Se antoja así junio, como un mes decisivo para evaluar con mayor precisión el control de daños de la economía y sus efectos sobre el empleo, unos daños claramente asimétricos desde el punto de vista territorial, consecuencia evidente de su estructura productiva y composición sectorial.

Se titulaba el martes que Córdoba tiene la tasa de paro más alta de España. La clasificación es recurrente desde hace un par de décadas en las estadísticas oficiales y se adoba con esa tasa imaginada -no porque no exista, que existe, sino porque no es cuantificable con un método científico realmente riguroso- de la economía sumergida, una lacra que hace más daño social que el propio paro.

Y lejos de volver a ‘reflexionar’ sobre las causas de la anomalía, que son muchas y posiblemente todas tengan una parte de razón, (porque el de enfrente también tiene la suya y hay que escucharla como mínimo con respeto), lo cierto es que hay que mirar adelante, al futuro más cercano, pero también mucho más allá porque si no, esto será insostenible.
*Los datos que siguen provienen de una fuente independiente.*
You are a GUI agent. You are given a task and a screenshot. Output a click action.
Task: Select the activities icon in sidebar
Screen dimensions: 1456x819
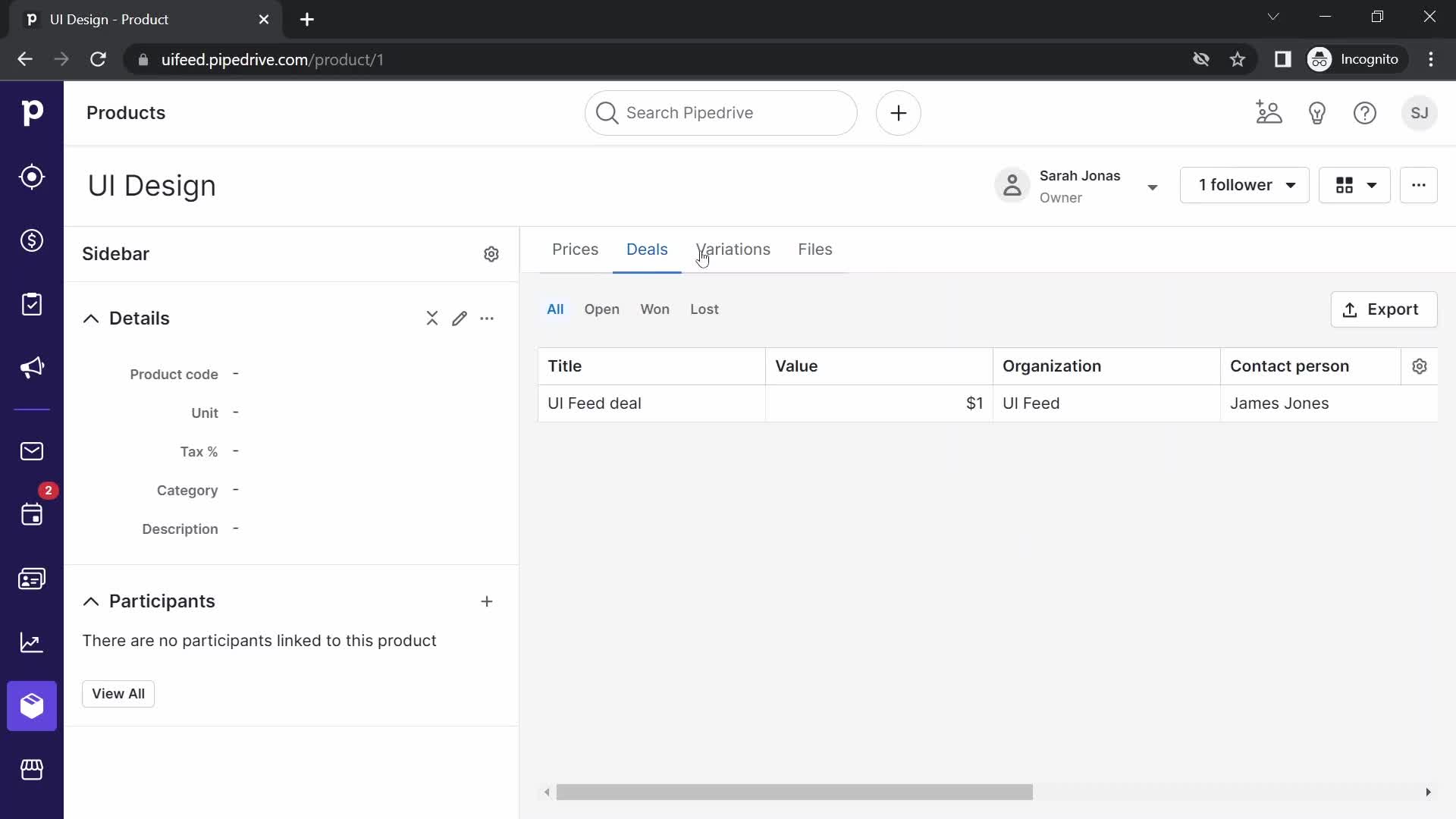[32, 305]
Miremos las cosas desde otro modo. La realidad es que, a 31 de marzo, teníamos 278.136 cotizantes privados y públicos frente a 265.764 pensionistas y parados. Son datos de la Seguridad Social y de la propia EPA sin desagregar el empleo público, sin contabilizar lo sucedido en abril y sin poner en el casillero correspondiente el ‘efecto ERTE’. Si no entendemos que hay que salvar las empresas y resetear el modelo productivo -empezando por las actitudes- el camino va a ser duro. Lo veremos cuando acabe junio.